### EXERCISE GOAL:
Return each line of the listing below that contains the word "checkbox".

··· SUPPLIED ENTRIES

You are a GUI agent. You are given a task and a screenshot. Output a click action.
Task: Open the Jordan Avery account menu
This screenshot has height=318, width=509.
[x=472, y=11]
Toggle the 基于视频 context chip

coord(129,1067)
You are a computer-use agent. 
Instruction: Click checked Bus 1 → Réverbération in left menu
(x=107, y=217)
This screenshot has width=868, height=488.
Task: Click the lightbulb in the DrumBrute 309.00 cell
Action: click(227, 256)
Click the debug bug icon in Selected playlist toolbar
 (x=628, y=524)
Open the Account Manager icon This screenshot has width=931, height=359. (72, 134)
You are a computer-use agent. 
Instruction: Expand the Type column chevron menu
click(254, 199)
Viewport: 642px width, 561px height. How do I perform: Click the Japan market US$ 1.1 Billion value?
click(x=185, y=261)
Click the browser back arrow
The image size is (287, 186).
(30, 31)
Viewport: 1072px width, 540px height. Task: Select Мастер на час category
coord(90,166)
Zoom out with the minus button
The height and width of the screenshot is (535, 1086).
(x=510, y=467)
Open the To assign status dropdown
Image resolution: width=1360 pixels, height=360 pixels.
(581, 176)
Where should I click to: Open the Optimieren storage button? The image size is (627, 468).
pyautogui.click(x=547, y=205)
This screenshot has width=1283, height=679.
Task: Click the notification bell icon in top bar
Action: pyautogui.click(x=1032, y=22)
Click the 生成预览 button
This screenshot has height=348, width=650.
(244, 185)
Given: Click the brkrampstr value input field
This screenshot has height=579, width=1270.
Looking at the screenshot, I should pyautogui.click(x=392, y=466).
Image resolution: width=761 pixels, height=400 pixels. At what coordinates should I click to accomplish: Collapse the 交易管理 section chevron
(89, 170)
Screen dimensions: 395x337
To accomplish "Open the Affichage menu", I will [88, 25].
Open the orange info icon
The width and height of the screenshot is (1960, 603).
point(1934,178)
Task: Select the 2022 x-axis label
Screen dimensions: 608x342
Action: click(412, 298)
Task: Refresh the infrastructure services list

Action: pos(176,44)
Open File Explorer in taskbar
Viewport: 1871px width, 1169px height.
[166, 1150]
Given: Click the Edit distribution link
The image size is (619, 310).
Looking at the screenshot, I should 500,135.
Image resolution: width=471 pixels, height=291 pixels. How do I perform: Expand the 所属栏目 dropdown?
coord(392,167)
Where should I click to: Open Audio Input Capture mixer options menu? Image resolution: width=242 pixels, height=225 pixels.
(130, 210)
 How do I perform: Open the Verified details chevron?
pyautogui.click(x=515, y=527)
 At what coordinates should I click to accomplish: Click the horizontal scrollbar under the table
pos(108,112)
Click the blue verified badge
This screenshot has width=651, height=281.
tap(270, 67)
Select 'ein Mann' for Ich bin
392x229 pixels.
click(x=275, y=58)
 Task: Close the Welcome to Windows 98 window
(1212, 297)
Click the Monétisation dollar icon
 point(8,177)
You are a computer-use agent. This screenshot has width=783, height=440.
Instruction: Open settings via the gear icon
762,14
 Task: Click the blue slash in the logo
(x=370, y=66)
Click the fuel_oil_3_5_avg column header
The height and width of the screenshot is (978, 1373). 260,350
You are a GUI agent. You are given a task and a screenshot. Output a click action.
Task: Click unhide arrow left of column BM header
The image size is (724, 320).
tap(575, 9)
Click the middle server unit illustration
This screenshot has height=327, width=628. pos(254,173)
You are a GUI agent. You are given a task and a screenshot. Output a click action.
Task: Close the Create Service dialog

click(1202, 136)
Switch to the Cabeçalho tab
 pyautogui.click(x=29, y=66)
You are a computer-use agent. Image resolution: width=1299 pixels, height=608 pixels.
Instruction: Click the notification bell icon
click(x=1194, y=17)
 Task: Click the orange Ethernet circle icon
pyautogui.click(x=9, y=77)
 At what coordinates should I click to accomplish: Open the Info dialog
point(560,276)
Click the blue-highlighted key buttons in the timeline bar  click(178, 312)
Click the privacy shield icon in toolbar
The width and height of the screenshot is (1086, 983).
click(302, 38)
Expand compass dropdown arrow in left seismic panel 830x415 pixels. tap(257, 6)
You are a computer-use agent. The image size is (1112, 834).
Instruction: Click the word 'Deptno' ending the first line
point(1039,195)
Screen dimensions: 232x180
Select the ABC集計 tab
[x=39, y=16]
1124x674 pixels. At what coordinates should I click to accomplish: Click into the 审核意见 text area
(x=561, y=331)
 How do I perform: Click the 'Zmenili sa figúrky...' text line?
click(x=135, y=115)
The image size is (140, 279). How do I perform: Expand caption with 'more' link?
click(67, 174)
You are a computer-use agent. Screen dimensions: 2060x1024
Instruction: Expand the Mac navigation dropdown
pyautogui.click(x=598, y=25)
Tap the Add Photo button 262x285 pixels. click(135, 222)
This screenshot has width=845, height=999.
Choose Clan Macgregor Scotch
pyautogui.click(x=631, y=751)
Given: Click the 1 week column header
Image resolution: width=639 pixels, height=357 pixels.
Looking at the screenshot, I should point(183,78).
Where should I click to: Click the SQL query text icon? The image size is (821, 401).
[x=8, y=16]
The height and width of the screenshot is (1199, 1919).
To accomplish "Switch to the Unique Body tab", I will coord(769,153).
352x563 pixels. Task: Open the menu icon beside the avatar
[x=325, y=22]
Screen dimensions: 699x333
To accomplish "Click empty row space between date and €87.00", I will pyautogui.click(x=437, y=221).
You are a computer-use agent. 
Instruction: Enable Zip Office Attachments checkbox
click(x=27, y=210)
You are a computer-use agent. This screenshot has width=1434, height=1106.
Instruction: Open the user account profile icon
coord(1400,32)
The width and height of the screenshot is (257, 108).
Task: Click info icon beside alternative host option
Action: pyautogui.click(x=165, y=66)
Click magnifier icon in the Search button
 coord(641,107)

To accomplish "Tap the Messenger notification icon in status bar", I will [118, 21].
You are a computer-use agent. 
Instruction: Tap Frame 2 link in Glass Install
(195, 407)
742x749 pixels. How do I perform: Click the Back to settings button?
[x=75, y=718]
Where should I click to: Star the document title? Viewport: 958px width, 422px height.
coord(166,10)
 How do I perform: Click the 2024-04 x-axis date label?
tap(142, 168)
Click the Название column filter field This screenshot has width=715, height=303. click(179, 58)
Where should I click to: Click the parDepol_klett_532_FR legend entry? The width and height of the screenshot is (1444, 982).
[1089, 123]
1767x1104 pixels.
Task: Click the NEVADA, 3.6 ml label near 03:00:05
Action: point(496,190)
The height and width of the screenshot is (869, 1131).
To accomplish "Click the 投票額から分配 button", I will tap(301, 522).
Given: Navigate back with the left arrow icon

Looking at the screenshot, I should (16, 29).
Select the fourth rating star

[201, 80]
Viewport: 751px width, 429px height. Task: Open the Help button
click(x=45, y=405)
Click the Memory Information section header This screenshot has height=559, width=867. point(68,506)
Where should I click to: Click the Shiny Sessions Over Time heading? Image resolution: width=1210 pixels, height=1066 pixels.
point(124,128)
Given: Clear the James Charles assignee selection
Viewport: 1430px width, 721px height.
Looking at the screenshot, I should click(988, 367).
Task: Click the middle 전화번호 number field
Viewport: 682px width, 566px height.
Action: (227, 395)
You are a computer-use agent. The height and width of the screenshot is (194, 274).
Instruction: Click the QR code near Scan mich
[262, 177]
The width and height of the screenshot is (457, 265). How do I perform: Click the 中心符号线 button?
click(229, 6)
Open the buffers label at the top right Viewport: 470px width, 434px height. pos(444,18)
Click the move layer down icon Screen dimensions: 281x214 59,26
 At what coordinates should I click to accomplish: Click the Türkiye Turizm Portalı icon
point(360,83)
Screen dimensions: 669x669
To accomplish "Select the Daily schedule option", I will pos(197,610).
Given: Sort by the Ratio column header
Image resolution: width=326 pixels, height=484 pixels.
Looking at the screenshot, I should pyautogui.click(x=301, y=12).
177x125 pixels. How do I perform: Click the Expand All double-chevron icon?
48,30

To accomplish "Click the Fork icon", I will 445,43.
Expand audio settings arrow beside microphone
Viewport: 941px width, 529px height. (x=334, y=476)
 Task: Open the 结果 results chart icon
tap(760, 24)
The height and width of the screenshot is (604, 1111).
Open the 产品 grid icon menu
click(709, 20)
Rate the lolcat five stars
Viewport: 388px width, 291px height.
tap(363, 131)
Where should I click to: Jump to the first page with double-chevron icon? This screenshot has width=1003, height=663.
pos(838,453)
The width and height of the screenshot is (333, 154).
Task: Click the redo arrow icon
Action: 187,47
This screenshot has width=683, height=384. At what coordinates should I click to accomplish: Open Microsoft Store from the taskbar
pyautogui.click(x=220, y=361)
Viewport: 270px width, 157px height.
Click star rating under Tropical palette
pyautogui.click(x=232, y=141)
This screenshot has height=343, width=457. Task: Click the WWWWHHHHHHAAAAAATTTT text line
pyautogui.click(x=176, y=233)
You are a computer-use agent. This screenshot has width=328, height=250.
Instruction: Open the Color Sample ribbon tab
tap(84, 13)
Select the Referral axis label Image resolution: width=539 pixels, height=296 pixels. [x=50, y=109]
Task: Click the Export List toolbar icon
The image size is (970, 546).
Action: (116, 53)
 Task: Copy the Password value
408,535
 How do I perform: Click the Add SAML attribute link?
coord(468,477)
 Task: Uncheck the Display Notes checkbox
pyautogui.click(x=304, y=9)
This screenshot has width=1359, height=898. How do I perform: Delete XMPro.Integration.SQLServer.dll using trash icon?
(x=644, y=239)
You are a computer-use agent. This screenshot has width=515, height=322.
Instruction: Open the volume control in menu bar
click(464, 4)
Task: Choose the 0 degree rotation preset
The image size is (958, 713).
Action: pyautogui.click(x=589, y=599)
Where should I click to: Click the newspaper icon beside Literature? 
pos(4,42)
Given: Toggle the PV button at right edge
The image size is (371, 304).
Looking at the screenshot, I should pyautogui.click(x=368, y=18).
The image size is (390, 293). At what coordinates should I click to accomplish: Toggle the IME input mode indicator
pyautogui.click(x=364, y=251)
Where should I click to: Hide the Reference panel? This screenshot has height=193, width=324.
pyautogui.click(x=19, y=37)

······

### CORRECT RESPONSE:
Instruction: Enable Zip Office Attachments checkbox
 Task: Uncheck the Display Notes checkbox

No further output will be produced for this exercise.